Call termination charge: Call termination charge: A charge applied by a carrier for terminating a call which might be either:

• a single charge applied to all incoming traffic under a traditional half-circuit regime, applied in a cost-oriented, non-discriminatory and transparent manner; or

• an unbundled termination charge broken down into the basic cost elements of international transmission, international gateway and national extension, and possibly an element of subsidy.

Full-circuit regime: A term used to describe a system in which a carrier, or an alliance of carriers, pays the full cost of an international circuit up to the point of interconnection to the network of a foreign operator, on the territory of that operator.

Half-circuit regime: A term used to describe a system in which two or more carriers jointly share the cost of an international circuit between origination and termination.

Least developed country (LDC): A term which refers to the 48 countries and territories which are recognized by the United Nations General Assembly as being among the least developed countries and which are accorded special priority for the purpose of granting assistance.

Modes of delivery: The General Agreement on Trade in Services (GATS) recognises four modes of delivery of traded services:
  1. Cross-border supply: the supply of a service, such as an international telephone call, from the territory of one WTO Member into that of any other;
  2. Consumption abroad: the supply of a service in the territory of one WTO Member to a service consumer, for instance a tourist, of any other ;
  3. Commercial presence: the supply of a service by a service supplier of one WTO Member, through commercial presence in the territory of any other, for instance by establishing a local switch;
  4. Presence of natural persons: the supply of a service by a service supplier of one WTO Member, through presence of natural persons, for instance employees of that service supplier, in the territory of any other.
Settlement payment: The net payment made in settlement of international telecommunication accounts between two carriers where traffic in one direction exceeds that flowing in the other direction.

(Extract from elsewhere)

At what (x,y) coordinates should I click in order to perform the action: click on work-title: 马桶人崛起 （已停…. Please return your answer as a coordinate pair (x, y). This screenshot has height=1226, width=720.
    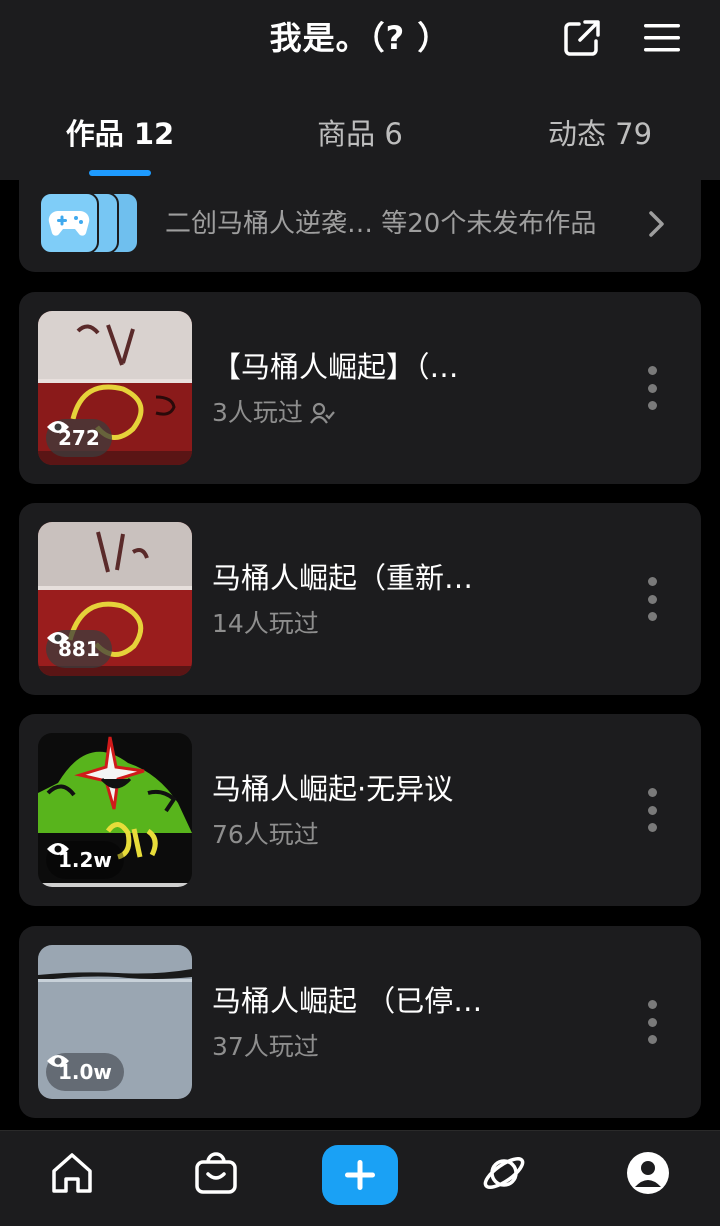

Settlement rate: The rate at which the balance of international telecommunication accounts is payable; normally half the accounting rate..

Trade in telecommunications: A term defined in ITU's 1997 "World Telecommunication Development Report: Trade in Telecommunications" as "Sales of telecommunication equipment or services that cross national borders". Trade in telecommunication services also covers "transactions" that cross national borders which would cover foreign investment, such as the acquisition of shares in telephone companies by foreign investors, or joint ventures between local and foreign partners to establish new telecommunication service companies.